Методы
интерполяции при составлении карт химического
загрязнения почв
Существуют различные методы интерполяции пространственных данных. Необходимость использовать их связана с тем, что конкретные экспериментальные данные, как правило, из-за небольшого их объема и варьирования не позволяют провести линии равных концентраций, соединяя между собой экспериментальные точки.
Кратко опишем некоторые из этих методов.
а) Метод сглаживания усредняет значения концентрации в нескольких соседних экспериментальных точках вокруг заданной, затем этим средним заменяется экспериментальное значение в этой точке. В результате разброс между соседними точками уменьшается, и увеличивается количество точек с близкими значениями концентрации. Это позволяет проводить изолинии по исходным точкам со сглаженными оценками. Неразличающиеся точки определяют с учетом аналитической ошибки измерения. Степень сглаживания (число усредняемых соседних точек) можно регулировать применительно к конкретной задаче. По сути, этот метод не проводит собственно интерполяцию, но способствует ей.
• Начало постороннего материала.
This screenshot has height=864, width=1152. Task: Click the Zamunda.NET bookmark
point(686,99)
б) Метод аппроксимации состоит в том, что экспериментальные данные по всей территории (или отдельным районам) описывают функцией Z - f (X, Y) (где X, Y - пространственные координаты, Z концентрация), а затем расчетным путем находят точки с заданной концентрацией и соединяют их изолинией. В этом методе, как и в предыдущем, происходит сглаживание опытных данных. Основная трудность метода состоит в правильном подборе аппроксимирующей функции.
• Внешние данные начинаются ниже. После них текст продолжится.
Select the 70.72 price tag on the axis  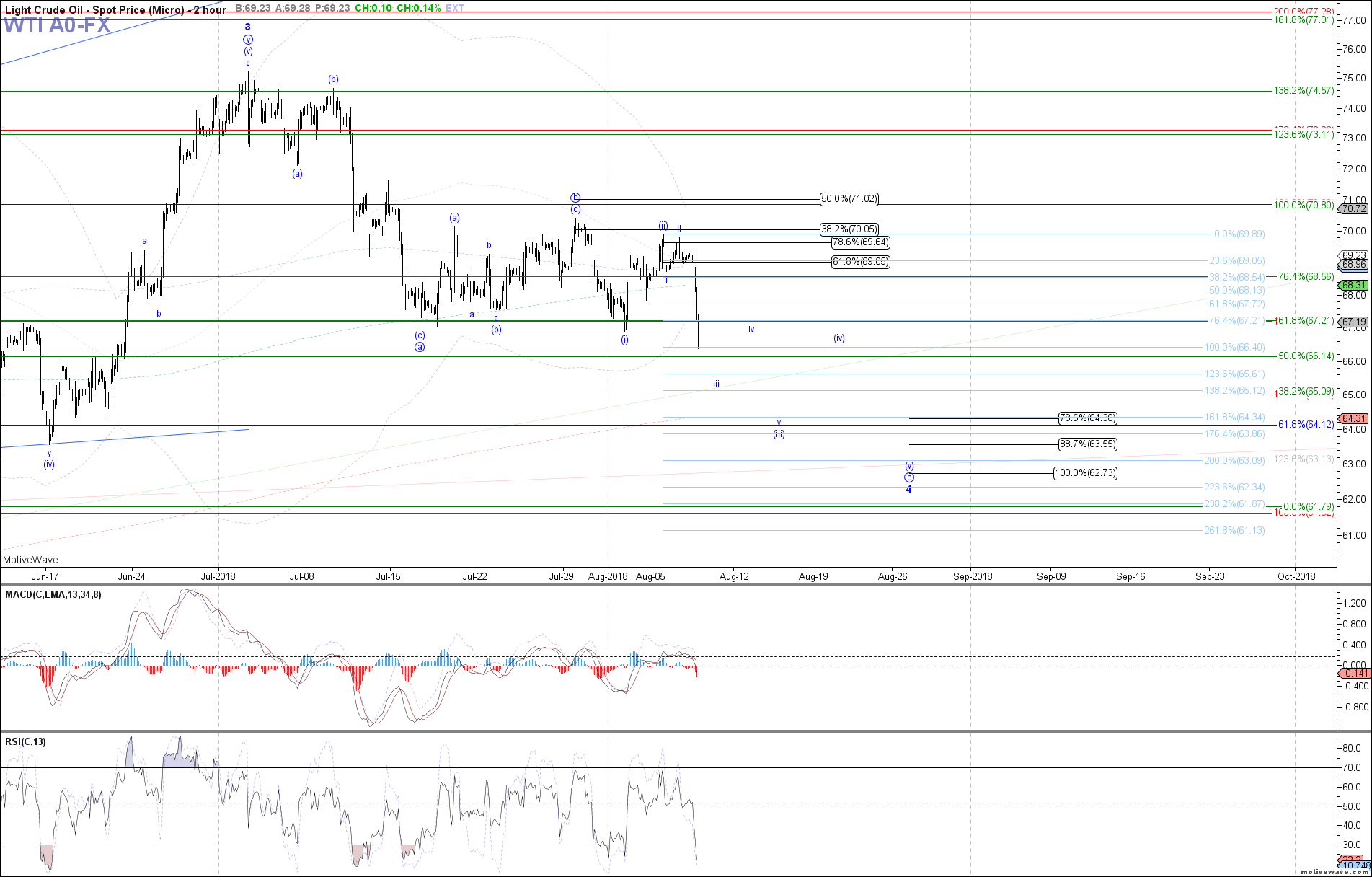coord(1353,209)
в) Метод линейной интерполяции состоит в том, что все опытные точки соединяются между собой прямыми, и на этих прямых пропорциональным делением находят точки с заданной концентрацией. Далее эти точки соединяют между собой в изолинию. Этот метод относится к группе методов локальной интерполяции. К сожалению, он не учитывает всегда существующую ошибку измерения.
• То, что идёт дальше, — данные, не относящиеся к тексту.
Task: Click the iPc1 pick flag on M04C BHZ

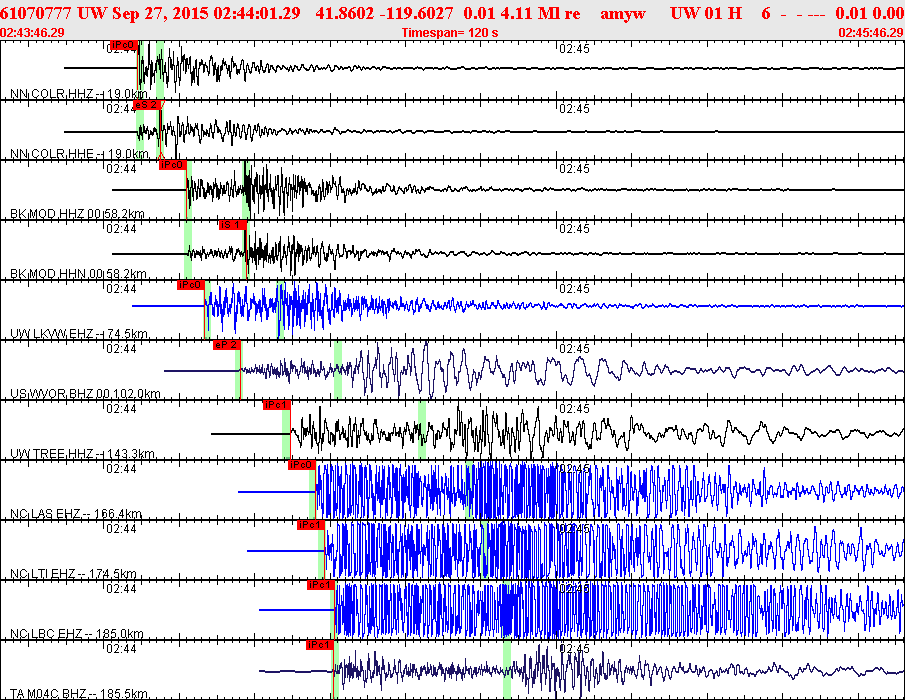Action: 320,645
г) К методам локальной интерполяции относится и наиболее современный метод кригинга (Burgess, Webster, 1980). Он отличается тем, что рассчитывает значение концентрации в промежуточных точках с наименьшей возможной ошибкой. Для этого проводится оптимизация весов заданного числа ближайших экспериментальных точек. Метод кригинга лучше всего работает при отсутствии четко выраженных пространственных трендов концентрации и при определенной густоте сетки опробования, определяемой на предварительном этапе исследования по трансектам. Если при фактическом шаге опробования концентрации в соседних точках не коррелируют между собой, то этот метод также не имеет особых преимуществ перед другими.
Интерполяционные расчеты (особенно, в методах аппроксимации и кригинга) достаточно трудоемки. Поэтому для их проведения разработаны соответствующие комплексы программ. Один из таких комплексов, SURFER, позволяет по опытным точкам рассчитывать концентрации в узлах регулярной сетки желаемой густоты. Затем по этой расчетной сетке строятся изолинии концентраций с заданным шагом. Результаты выводятся на экран и на бумагу обычным принтером. В программе SURFER предусмотрены три метода получения интерполированной сетки: кригинг с регулированием числа соседних учитываемых точек, метод обратных расстояний с регулированием показателя степени и метод минимизации максимального абсолютного отклонения от опытных данных с регулированием последнего. Выбор наилучшего метода интерполяции проводится заново для каждого конкретного обследования, исходя из имеющейся информации.